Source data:
==========
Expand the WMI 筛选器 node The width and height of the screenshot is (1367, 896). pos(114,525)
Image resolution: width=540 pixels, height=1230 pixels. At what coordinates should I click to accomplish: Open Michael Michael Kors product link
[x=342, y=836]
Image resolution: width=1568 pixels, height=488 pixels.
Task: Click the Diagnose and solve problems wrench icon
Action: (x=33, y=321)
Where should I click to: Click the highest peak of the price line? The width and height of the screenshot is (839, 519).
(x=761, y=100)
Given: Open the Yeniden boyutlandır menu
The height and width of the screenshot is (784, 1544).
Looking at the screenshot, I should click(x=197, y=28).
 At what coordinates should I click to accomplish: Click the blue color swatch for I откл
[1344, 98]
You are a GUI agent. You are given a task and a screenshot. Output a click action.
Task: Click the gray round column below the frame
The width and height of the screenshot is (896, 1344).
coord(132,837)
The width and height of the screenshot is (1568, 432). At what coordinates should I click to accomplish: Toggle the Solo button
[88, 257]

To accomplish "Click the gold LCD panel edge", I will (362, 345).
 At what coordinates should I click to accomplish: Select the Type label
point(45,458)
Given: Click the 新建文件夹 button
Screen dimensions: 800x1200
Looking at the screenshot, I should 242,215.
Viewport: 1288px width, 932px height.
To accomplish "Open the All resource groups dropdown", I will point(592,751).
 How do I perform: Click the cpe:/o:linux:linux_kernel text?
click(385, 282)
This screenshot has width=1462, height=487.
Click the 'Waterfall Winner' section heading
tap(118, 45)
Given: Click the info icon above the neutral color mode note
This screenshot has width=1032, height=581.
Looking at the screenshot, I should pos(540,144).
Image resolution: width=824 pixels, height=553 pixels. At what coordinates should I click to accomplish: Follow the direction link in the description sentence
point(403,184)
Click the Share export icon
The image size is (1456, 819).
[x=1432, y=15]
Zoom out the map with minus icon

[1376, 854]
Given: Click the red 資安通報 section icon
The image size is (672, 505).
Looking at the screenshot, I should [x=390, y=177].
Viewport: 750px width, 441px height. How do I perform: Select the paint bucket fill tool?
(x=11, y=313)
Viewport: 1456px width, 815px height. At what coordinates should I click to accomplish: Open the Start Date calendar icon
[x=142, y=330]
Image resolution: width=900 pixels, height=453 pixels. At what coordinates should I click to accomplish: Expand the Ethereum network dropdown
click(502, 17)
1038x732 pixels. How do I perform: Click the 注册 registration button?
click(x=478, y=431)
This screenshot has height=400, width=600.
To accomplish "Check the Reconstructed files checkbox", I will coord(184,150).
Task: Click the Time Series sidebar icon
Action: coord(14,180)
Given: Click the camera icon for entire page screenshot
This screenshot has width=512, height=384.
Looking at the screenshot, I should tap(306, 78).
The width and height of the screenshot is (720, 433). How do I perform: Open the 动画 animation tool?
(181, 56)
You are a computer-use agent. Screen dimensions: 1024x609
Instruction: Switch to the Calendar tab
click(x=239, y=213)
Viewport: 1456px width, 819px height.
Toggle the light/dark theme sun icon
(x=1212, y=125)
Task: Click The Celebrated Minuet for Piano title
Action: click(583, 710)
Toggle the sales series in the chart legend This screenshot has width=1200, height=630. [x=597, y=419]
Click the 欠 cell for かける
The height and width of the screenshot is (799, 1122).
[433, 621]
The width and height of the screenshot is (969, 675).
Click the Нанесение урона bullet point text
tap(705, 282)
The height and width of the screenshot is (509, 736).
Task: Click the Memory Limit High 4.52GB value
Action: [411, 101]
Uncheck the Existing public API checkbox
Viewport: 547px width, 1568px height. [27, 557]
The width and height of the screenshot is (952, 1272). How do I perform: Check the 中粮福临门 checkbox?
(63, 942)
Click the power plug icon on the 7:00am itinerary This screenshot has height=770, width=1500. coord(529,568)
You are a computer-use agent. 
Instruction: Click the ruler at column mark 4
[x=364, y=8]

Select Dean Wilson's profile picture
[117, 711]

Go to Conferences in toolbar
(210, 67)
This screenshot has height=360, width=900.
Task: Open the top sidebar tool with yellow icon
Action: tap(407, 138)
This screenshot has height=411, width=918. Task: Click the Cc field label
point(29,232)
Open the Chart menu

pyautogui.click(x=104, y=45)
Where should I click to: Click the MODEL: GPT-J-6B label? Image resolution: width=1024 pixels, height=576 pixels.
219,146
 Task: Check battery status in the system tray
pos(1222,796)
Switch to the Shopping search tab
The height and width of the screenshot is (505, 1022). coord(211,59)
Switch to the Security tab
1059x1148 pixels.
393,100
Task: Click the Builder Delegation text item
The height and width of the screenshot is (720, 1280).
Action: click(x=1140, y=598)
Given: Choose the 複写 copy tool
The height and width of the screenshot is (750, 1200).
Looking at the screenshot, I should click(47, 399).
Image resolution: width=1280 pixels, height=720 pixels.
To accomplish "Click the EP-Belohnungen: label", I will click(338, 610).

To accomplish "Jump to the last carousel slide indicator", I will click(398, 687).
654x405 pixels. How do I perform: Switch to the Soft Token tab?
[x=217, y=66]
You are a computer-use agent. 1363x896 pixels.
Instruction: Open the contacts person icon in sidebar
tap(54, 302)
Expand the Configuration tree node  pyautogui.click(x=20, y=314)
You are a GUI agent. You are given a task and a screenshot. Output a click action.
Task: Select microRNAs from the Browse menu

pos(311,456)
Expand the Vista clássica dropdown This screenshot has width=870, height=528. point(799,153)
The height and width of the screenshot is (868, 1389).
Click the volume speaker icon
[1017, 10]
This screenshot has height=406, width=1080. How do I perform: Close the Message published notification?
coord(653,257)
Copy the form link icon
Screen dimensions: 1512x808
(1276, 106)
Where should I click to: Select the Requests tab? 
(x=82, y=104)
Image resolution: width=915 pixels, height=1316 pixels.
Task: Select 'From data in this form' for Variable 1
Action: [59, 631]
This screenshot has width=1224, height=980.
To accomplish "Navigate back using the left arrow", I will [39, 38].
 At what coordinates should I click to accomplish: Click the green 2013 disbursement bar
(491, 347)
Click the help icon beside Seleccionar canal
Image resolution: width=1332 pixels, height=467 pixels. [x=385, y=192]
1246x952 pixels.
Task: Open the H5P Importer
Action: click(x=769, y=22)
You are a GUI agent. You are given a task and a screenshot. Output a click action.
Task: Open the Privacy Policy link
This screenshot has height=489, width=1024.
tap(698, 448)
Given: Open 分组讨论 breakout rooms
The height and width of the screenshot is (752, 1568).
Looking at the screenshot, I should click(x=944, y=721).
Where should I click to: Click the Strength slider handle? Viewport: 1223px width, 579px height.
==========
Rewrite the entries above as a numbered list, skipping blank lines.

1. Expand the WMI 筛选器 node The width and height of the screenshot is (1367, 896). pos(114,525)
2. Image resolution: width=540 pixels, height=1230 pixels. At what coordinates should I click to accomplish: Open Michael Michael Kors product link
3. [x=342, y=836]
4. Image resolution: width=1568 pixels, height=488 pixels.
5. Task: Click the Diagnose and solve problems wrench icon
6. Action: (x=33, y=321)
7. Where should I click to: Click the highest peak of the price line? The width and height of the screenshot is (839, 519).
8. (x=761, y=100)
9. Given: Open the Yeniden boyutlandır menu
10. The height and width of the screenshot is (784, 1544).
11. Looking at the screenshot, I should click(x=197, y=28).
12.  At what coordinates should I click to accomplish: Click the blue color swatch for I откл
13. [1344, 98]
14. You are a GUI agent. You are given a task and a screenshot. Output a click action.
15. Task: Click the gray round column below the frame
16. The width and height of the screenshot is (896, 1344).
17. coord(132,837)
18. The width and height of the screenshot is (1568, 432). At what coordinates should I click to accomplish: Toggle the Solo button
19. [88, 257]
20. To accomplish "Click the gold LCD panel edge", I will (362, 345).
21.  At what coordinates should I click to accomplish: Select the Type label
22. point(45,458)
23. Given: Click the 新建文件夹 button
24. Screen dimensions: 800x1200
25. Looking at the screenshot, I should 242,215.
26. Viewport: 1288px width, 932px height.
27. To accomplish "Open the All resource groups dropdown", I will point(592,751).
28.  How do I perform: Click the cpe:/o:linux:linux_kernel text?
29. click(385, 282)
30. This screenshot has width=1462, height=487.
31. Click the 'Waterfall Winner' section heading
32. tap(118, 45)
33. Given: Click the info icon above the neutral color mode note
34. This screenshot has width=1032, height=581.
35. Looking at the screenshot, I should pos(540,144).
36. Image resolution: width=824 pixels, height=553 pixels. At what coordinates should I click to accomplish: Follow the direction link in the description sentence
37. point(403,184)
38. Click the Share export icon
39. The image size is (1456, 819).
40. [x=1432, y=15]
41. Zoom out the map with minus icon
42. [1376, 854]
43. Given: Click the red 資安通報 section icon
44. The image size is (672, 505).
45. Looking at the screenshot, I should [x=390, y=177].
46. Viewport: 750px width, 441px height. How do I perform: Select the paint bucket fill tool?
47. (x=11, y=313)
48. Viewport: 1456px width, 815px height. At what coordinates should I click to accomplish: Open the Start Date calendar icon
49. [x=142, y=330]
50. Image resolution: width=900 pixels, height=453 pixels. At what coordinates should I click to accomplish: Expand the Ethereum network dropdown
51. click(502, 17)
52. 1038x732 pixels. How do I perform: Click the 注册 registration button?
53. click(x=478, y=431)
54. This screenshot has height=400, width=600.
55. To accomplish "Check the Reconstructed files checkbox", I will coord(184,150).
56. Task: Click the Time Series sidebar icon
57. Action: coord(14,180)
58. Given: Click the camera icon for entire page screenshot
59. This screenshot has width=512, height=384.
60. Looking at the screenshot, I should tap(306, 78).
61. The width and height of the screenshot is (720, 433). How do I perform: Open the 动画 animation tool?
62. (181, 56)
63. You are a computer-use agent. Screen dimensions: 1024x609
64. Instruction: Switch to the Calendar tab
65. click(x=239, y=213)
66. Viewport: 1456px width, 819px height.
67. Toggle the light/dark theme sun icon
68. (x=1212, y=125)
69. Task: Click The Celebrated Minuet for Piano title
70. Action: click(583, 710)
71. Toggle the sales series in the chart legend This screenshot has width=1200, height=630. [x=597, y=419]
72. Click the 欠 cell for かける
73. The height and width of the screenshot is (799, 1122).
74. [433, 621]
75. The width and height of the screenshot is (969, 675).
76. Click the Нанесение урона bullet point text
77. tap(705, 282)
78. The height and width of the screenshot is (509, 736).
79. Task: Click the Memory Limit High 4.52GB value
80. Action: [411, 101]
81. Uncheck the Existing public API checkbox
82. Viewport: 547px width, 1568px height. [27, 557]
83. The width and height of the screenshot is (952, 1272). How do I perform: Check the 中粮福临门 checkbox?
84. (63, 942)
85. Click the power plug icon on the 7:00am itinerary This screenshot has height=770, width=1500. coord(529,568)
86. You are a computer-use agent. 
87. Instruction: Click the ruler at column mark 4
88. [x=364, y=8]
89. Select Dean Wilson's profile picture
90. [117, 711]
91. Go to Conferences in toolbar
92. (210, 67)
93. This screenshot has height=360, width=900.
94. Task: Open the top sidebar tool with yellow icon
95. Action: tap(407, 138)
96. This screenshot has height=411, width=918. Task: Click the Cc field label
97. point(29,232)
98. Open the Chart menu
99. pyautogui.click(x=104, y=45)
100. Where should I click to: Click the MODEL: GPT-J-6B label? Image resolution: width=1024 pixels, height=576 pixels.
101. 219,146
102.  Task: Check battery status in the system tray
103. pos(1222,796)
104. Switch to the Shopping search tab
105. The height and width of the screenshot is (505, 1022). coord(211,59)
106. Switch to the Security tab
107. 1059x1148 pixels.
108. 393,100
109. Task: Click the Builder Delegation text item
110. The height and width of the screenshot is (720, 1280).
111. Action: click(x=1140, y=598)
112. Given: Choose the 複写 copy tool
113. The height and width of the screenshot is (750, 1200).
114. Looking at the screenshot, I should click(47, 399).
115. Image resolution: width=1280 pixels, height=720 pixels.
116. To accomplish "Click the EP-Belohnungen: label", I will click(338, 610).
117. To accomplish "Jump to the last carousel slide indicator", I will click(398, 687).
118. 654x405 pixels. How do I perform: Switch to the Soft Token tab?
119. [x=217, y=66]
120. You are a computer-use agent. 1363x896 pixels.
121. Instruction: Open the contacts person icon in sidebar
122. tap(54, 302)
123. Expand the Configuration tree node  pyautogui.click(x=20, y=314)
124. You are a GUI agent. You are given a task and a screenshot. Output a click action.
125. Task: Select microRNAs from the Browse menu
126. pos(311,456)
127. Expand the Vista clássica dropdown This screenshot has width=870, height=528. point(799,153)
128. The height and width of the screenshot is (868, 1389).
129. Click the volume speaker icon
130. [1017, 10]
131. This screenshot has height=406, width=1080. How do I perform: Close the Message published notification?
132. coord(653,257)
133. Copy the form link icon
134. Screen dimensions: 1512x808
135. (1276, 106)
136. Where should I click to: Select the Requests tab? 
137. (x=82, y=104)
138. Image resolution: width=915 pixels, height=1316 pixels.
139. Task: Select 'From data in this form' for Variable 1
140. Action: [59, 631]
141. This screenshot has width=1224, height=980.
142. To accomplish "Navigate back using the left arrow", I will [39, 38].
143.  At what coordinates should I click to accomplish: Click the green 2013 disbursement bar
144. (491, 347)
145. Click the help icon beside Seleccionar canal
146. Image resolution: width=1332 pixels, height=467 pixels. [x=385, y=192]
147. 1246x952 pixels.
148. Task: Open the H5P Importer
149. Action: click(x=769, y=22)
150. You are a GUI agent. You are given a task and a screenshot. Output a click action.
151. Task: Open the Privacy Policy link
152. This screenshot has height=489, width=1024.
153. tap(698, 448)
154. Given: Open 分组讨论 breakout rooms
155. The height and width of the screenshot is (752, 1568).
156. Looking at the screenshot, I should click(x=944, y=721).
157. Where should I click to: Click the Strength slider handle? Viewport: 1223px width, 579px height.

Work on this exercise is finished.